Real or imagined – dramatically it works! Without it, there would be no drama, only the unbearable banality of evil. What historians do not see is that there are only two really fundamental categories of plays – plays are either hits or flops! Without a moral dilemma, Copenhagen would not have been a hit!

Still a doubt lingers. When I read in the North Atlantic Review that even though American scientists refused to shake Heisenberg’s hand, it is Bohr’s hands who are stained by killing a hundred thousand people, and not Heisenberg’s, I did not feel at ease. And when I read Thomas Power’s words that thanks to Copenhagen – to me – everybody finally listens to Heisenberg’s explanation (or some say fabrication), I have mixed feelings. Where to draw a line, a cut, between tolerance and complacency, I ask myself. If Heisenberg failed to get absolution from Bohr, does or does he not get the absolution from thousands of spectators who flock to see Copenhagen?

So here is my moral dilemma, not quite like Heisenberg’s, yet not completely dissimilar either. Am I responsible for my artistic creations – morally responsible I mean? Am I accountable for its foreseeable and unforeseeable effects? Can this complementarity between free art and self-censorship, between ethics and aesthetics be satisfactorily resolved?

A silly idea occurred to me. Imagine somebody – a pretentious historian say – decides to use my name – fictionally – to advance some ideas in writing. Let’s say for some inexplicable reason this piece gets widely disseminated. People will remember not my words, but those of the fictional Michael Frayn. A chilling thought, I must confess!

Just when I was deliberating in this way, a strange thing happened; just one of those uncanny coincidences. A postman rang and I received a mysterious envelope, from some obscure place in Russia. Was it another of David Burke’s intrigues? I opened the letter – as much of my correspondence lately, it was about “Copenhagen.”

(Russian)

“Deeply respected Mr. Frayn, it is with greatest admiration that I have read your Copenhagen. An outstanding achievement, my heartfelt congratulations! Especially unforgettable is the image of Heisenberg in Faelled Park on the horrible February night, discovering uncertainty, emerging from nowhere and disappearing, time and again The street lamps and darkness, the electron and water droplets that condense around particles, like cities around travelers. A powerful artistic image, gospodin Frayn! But I so much regret to say that it is completely wrong!

I have realized, after I have immersed myself in archival resources (I am a retired physicist, you see), that every thought of Heisenberg is a response to somebody else’s thought – appropriation, disagreement, modification. The idea of a discontinuous path of an electron – Heisenberg took from the English physicist Campbell. Gospodin Frayn, Heisenberg was not a lonely actor on the stage, nor was he there alone with Bohr. The stage was populated by many other physicists, some better known, some vanished into history, without whose presence Heisenberg would not have been able to utter a word. I came to believe, Mr. Frayn, that this dialogical responsiveness, this amazing multi-addressivity is something absolutely fundamental – in science, in art, in life.”

The letter goes on and on, but it did strike a chord.

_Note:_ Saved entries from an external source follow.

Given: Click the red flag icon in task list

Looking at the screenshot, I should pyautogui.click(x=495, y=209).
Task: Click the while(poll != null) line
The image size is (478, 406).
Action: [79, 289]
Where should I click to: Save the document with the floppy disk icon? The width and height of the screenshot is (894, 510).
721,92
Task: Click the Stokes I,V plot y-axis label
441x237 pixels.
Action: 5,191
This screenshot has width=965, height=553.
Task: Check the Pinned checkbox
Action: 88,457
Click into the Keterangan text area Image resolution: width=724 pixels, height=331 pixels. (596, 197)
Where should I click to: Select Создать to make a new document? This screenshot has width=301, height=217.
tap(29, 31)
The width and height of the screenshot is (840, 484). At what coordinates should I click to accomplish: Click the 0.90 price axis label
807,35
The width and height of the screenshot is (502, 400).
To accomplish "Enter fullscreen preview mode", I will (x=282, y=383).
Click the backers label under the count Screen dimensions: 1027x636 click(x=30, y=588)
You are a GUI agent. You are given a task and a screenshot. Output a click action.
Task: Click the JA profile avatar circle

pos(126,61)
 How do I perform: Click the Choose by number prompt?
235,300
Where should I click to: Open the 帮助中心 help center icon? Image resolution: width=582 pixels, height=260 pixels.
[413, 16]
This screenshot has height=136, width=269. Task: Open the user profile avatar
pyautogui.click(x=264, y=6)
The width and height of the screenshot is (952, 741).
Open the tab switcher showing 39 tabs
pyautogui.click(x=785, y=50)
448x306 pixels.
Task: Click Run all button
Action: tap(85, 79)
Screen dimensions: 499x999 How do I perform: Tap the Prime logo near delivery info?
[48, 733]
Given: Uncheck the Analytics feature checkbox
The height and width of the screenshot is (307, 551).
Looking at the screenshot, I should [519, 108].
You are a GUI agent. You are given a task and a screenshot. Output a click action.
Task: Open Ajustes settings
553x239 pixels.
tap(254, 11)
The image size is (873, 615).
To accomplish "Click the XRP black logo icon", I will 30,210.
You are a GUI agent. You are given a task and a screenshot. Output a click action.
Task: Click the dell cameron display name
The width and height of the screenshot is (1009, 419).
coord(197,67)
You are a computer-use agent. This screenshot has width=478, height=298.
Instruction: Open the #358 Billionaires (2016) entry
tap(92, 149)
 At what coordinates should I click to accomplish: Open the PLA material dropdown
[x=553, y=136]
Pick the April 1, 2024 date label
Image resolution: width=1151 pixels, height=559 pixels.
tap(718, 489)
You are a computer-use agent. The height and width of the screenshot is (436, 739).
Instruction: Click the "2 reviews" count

I do not even know what is in my own head without getting a reaction from somebody else – I said these very words on my previous visit to Copenhagen.

So perhaps our world is not a collection of different worlds, of different narratives, but only appears to be so because of its incomprehensible complexity. Perhaps our world is nothing but this pervasive flux of addressivity, of enormous plurality of voices, a multidimensional polyphony. This is the world in which we take a stand, consciously or not; in which we sign our signature, deliberately or not. Not an assembly of multiple perspectives, despite the power and legitimacy of this literary device, but one historical world -- elusive, incoherent and outrageously confusing.